Saved data entries
* * * *
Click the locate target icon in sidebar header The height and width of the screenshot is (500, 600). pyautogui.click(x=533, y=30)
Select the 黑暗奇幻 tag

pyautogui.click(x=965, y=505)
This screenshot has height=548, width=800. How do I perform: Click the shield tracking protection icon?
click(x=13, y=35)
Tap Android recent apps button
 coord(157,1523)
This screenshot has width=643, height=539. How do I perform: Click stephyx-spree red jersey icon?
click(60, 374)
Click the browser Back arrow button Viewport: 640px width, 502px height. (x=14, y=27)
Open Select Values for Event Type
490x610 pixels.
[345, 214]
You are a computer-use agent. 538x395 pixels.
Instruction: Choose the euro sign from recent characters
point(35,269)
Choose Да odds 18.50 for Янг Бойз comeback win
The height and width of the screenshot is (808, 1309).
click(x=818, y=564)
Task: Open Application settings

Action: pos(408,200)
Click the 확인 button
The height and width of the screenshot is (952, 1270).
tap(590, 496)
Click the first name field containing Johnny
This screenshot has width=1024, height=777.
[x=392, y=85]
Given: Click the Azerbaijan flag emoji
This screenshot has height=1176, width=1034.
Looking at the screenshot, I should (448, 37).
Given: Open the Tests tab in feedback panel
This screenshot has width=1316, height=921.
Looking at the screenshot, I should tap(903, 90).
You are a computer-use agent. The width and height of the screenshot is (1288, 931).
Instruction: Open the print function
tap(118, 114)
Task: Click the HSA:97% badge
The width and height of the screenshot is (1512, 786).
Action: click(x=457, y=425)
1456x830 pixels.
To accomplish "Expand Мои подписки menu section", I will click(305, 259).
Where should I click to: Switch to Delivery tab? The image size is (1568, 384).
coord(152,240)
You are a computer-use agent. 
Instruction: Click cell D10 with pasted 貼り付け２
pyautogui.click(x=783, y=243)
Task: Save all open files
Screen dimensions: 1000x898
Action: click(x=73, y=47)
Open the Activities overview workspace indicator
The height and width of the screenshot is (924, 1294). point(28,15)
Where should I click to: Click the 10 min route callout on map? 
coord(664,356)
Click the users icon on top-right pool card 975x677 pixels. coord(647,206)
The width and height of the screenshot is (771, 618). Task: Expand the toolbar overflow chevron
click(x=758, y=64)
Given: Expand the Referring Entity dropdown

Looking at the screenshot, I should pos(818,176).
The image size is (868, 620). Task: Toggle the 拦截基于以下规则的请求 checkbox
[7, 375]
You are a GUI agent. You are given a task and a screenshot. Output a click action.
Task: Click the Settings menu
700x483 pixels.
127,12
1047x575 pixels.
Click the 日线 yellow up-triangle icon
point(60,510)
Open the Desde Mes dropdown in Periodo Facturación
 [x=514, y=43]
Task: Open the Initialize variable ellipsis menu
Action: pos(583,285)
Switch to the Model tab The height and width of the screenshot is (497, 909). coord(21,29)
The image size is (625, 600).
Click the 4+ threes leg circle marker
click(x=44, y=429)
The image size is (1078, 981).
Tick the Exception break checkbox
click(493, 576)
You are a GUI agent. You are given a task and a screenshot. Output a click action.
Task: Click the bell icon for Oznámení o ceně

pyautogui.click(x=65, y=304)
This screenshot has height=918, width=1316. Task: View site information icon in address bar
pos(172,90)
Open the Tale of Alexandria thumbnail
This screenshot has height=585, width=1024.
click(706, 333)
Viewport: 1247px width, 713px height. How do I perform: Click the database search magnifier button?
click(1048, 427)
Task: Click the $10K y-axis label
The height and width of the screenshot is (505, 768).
* * * *
Task to carry out: Give the entries again in full, with nothing changed.

Exercise solution:
Click the locate target icon in sidebar header The height and width of the screenshot is (500, 600). pyautogui.click(x=533, y=30)
Select the 黑暗奇幻 tag

pyautogui.click(x=965, y=505)
This screenshot has height=548, width=800. How do I perform: Click the shield tracking protection icon?
click(x=13, y=35)
Tap Android recent apps button
 coord(157,1523)
This screenshot has width=643, height=539. How do I perform: Click stephyx-spree red jersey icon?
click(60, 374)
Click the browser Back arrow button Viewport: 640px width, 502px height. (x=14, y=27)
Open Select Values for Event Type
490x610 pixels.
[345, 214]
You are a computer-use agent. 538x395 pixels.
Instruction: Choose the euro sign from recent characters
point(35,269)
Choose Да odds 18.50 for Янг Бойз comeback win
The height and width of the screenshot is (808, 1309).
click(x=818, y=564)
Task: Open Application settings

Action: pos(408,200)
Click the 확인 button
The height and width of the screenshot is (952, 1270).
tap(590, 496)
Click the first name field containing Johnny
This screenshot has width=1024, height=777.
[x=392, y=85]
Given: Click the Azerbaijan flag emoji
This screenshot has height=1176, width=1034.
Looking at the screenshot, I should (448, 37).
Given: Open the Tests tab in feedback panel
This screenshot has width=1316, height=921.
Looking at the screenshot, I should tap(903, 90).
You are a computer-use agent. The width and height of the screenshot is (1288, 931).
Instruction: Open the print function
tap(118, 114)
Task: Click the HSA:97% badge
The width and height of the screenshot is (1512, 786).
Action: click(x=457, y=425)
1456x830 pixels.
To accomplish "Expand Мои подписки menu section", I will click(305, 259).
Where should I click to: Switch to Delivery tab? The image size is (1568, 384).
coord(152,240)
You are a computer-use agent. 
Instruction: Click cell D10 with pasted 貼り付け２
pyautogui.click(x=783, y=243)
Task: Save all open files
Screen dimensions: 1000x898
Action: click(x=73, y=47)
Open the Activities overview workspace indicator
The height and width of the screenshot is (924, 1294). point(28,15)
Where should I click to: Click the 10 min route callout on map? 
coord(664,356)
Click the users icon on top-right pool card 975x677 pixels. coord(647,206)
The width and height of the screenshot is (771, 618). Task: Expand the toolbar overflow chevron
click(x=758, y=64)
Given: Expand the Referring Entity dropdown

Looking at the screenshot, I should pos(818,176).
The image size is (868, 620). Task: Toggle the 拦截基于以下规则的请求 checkbox
[7, 375]
You are a GUI agent. You are given a task and a screenshot. Output a click action.
Task: Click the Settings menu
700x483 pixels.
127,12
1047x575 pixels.
Click the 日线 yellow up-triangle icon
point(60,510)
Open the Desde Mes dropdown in Periodo Facturación
 [x=514, y=43]
Task: Open the Initialize variable ellipsis menu
Action: pos(583,285)
Switch to the Model tab The height and width of the screenshot is (497, 909). coord(21,29)
The image size is (625, 600).
Click the 4+ threes leg circle marker
click(x=44, y=429)
The image size is (1078, 981).
Tick the Exception break checkbox
click(493, 576)
You are a GUI agent. You are given a task and a screenshot. Output a click action.
Task: Click the bell icon for Oznámení o ceně

pyautogui.click(x=65, y=304)
This screenshot has height=918, width=1316. Task: View site information icon in address bar
pos(172,90)
Open the Tale of Alexandria thumbnail
This screenshot has height=585, width=1024.
click(706, 333)
Viewport: 1247px width, 713px height. How do I perform: Click the database search magnifier button?
click(1048, 427)
Task: Click the $10K y-axis label
The height and width of the screenshot is (505, 768).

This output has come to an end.